Records provided below:

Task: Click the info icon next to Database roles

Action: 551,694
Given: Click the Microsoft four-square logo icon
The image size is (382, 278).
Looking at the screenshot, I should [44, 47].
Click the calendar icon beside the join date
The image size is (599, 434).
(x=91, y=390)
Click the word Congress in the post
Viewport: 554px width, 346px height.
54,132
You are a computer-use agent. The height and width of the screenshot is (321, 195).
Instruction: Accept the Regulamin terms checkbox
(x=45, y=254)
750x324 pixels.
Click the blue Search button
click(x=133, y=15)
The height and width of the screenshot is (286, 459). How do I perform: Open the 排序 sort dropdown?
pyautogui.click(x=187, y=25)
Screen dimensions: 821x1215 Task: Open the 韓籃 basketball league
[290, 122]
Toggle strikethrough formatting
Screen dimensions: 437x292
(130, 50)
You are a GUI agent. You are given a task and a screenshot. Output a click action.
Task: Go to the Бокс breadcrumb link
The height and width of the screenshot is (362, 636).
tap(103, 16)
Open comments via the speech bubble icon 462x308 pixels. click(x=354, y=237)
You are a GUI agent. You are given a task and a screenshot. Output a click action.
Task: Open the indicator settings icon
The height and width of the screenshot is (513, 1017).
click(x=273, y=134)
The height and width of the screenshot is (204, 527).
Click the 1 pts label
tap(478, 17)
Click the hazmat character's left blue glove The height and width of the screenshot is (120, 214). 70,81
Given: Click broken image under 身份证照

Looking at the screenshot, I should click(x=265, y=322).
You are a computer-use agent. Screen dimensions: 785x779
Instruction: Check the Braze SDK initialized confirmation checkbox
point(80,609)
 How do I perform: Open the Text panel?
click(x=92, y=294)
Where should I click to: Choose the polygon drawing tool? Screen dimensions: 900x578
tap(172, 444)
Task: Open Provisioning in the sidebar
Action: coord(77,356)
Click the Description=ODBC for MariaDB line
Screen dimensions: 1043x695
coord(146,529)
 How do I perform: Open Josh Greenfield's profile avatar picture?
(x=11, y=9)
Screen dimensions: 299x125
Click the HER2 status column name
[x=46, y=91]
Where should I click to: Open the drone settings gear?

End of Records provided.

Exercise goal: In the material above, find each line containing the word "agent" and copy it.

Solution for this exercise:
You are a computer-use agent. The height and width of the screenshot is (321, 195).
You are a GUI agent. You are given a task and a screenshot. Output a click action.
You are a GUI agent. You are given a task and a screenshot. Output a click action.
You are a computer-use agent. Screen dimensions: 785x779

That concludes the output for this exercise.